Attaching the Idea to Hard Sales Goals:  Mostly we speak in the clinical, antiseptic language of advertising, media and digital. We’re peddling impressions and clicks and the cotton candy of “branding.” How will your idea actually drive sales, or the incremental outcomes that lead to sales? Nobody wants to be the one who says “Those incremental sales aren’t important.”

Humanizing It:  Along the same lines, instead of “users” or “page views” or impressions, how many actual people will your program speak to? Where do they live? How important will they be to the success of this brand in a given market? Losing interest in the latest complicated digital advertising idea is understandable. Turning away potential customers?  Not so much.

Putting It On the Clock:  What’s the critical launch date of the product? What holiday will make or break the brand’s profit this year? How long is their special offer valid?

Weaving it Into the Competitive Dynamic:  How often do we talk about the specific competitive advantage our idea will provide over Brand X? (That being, of course, the brand they truly dislike.) Will this give them a competitive head start?
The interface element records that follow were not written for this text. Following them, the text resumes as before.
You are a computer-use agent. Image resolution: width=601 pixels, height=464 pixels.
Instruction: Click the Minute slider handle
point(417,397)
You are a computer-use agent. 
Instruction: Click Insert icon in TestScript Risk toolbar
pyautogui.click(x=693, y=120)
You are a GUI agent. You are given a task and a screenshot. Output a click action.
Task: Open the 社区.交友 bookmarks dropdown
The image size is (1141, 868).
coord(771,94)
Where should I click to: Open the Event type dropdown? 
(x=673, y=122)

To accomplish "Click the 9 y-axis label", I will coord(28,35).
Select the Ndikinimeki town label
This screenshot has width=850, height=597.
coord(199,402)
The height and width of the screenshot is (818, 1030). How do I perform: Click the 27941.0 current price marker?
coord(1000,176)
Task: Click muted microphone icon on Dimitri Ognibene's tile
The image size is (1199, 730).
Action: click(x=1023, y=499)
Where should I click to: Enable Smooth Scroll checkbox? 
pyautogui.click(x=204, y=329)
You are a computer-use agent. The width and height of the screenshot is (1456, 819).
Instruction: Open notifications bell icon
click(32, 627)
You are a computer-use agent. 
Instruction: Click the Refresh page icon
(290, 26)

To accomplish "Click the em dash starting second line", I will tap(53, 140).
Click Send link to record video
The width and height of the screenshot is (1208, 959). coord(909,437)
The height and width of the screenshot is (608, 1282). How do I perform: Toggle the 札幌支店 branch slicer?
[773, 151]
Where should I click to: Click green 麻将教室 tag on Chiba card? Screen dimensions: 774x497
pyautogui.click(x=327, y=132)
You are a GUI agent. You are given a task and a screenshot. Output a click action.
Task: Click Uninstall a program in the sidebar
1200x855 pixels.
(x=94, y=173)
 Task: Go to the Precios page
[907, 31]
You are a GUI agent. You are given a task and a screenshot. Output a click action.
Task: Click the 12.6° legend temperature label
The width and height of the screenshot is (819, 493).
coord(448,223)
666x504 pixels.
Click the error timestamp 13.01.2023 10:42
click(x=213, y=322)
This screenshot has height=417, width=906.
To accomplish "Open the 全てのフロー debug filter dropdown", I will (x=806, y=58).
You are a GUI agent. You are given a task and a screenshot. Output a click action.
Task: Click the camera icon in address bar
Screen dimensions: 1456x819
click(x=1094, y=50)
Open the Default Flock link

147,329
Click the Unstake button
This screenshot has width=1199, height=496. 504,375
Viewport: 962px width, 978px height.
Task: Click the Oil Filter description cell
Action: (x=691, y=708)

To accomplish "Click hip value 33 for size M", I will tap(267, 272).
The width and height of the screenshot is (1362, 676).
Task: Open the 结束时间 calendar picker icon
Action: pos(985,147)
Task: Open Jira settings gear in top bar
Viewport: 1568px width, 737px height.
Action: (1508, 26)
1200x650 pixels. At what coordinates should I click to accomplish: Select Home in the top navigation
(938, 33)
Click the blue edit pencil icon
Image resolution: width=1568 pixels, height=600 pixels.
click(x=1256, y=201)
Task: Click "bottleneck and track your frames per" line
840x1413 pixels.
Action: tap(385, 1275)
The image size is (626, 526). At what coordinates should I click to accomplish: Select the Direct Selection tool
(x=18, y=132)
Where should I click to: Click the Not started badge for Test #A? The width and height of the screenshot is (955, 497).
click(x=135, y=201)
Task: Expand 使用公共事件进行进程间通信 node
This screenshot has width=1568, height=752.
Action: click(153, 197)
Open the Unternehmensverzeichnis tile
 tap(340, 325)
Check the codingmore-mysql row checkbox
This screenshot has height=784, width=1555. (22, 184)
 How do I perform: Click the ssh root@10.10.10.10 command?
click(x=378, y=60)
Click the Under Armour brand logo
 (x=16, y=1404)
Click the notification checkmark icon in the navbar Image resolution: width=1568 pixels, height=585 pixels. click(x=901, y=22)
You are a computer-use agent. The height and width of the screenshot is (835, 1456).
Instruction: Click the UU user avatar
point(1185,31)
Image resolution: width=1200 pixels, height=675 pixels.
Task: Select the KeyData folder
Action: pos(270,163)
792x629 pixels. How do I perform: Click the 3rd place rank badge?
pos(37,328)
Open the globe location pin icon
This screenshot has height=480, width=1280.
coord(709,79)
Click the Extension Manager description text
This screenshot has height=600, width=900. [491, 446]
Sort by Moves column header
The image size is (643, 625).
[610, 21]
Will it help them exploit the competitor’s weakness?

Asking for Personal Commitment:  This one sounds overly simple, but when was the last time you “personalized the close?” When you asked the customer, “I know there’s a lot more to be done, but is this something you want to happen? Do you think this is a good idea and can you help us make it real?”

It makes no sense getting to higher level decision makers and then leaving satisfied that you had “a positive call.” The great sellers are the ones who will think deeper about the business, challenge, and remain fearless about pushing the customer a little out of his comfort zone. And that’s really all urgency is about.

In its original form, this post first appeared in 2012. I’m reposting it this week while I’m on a short vacation. Happy summer to all of our readers.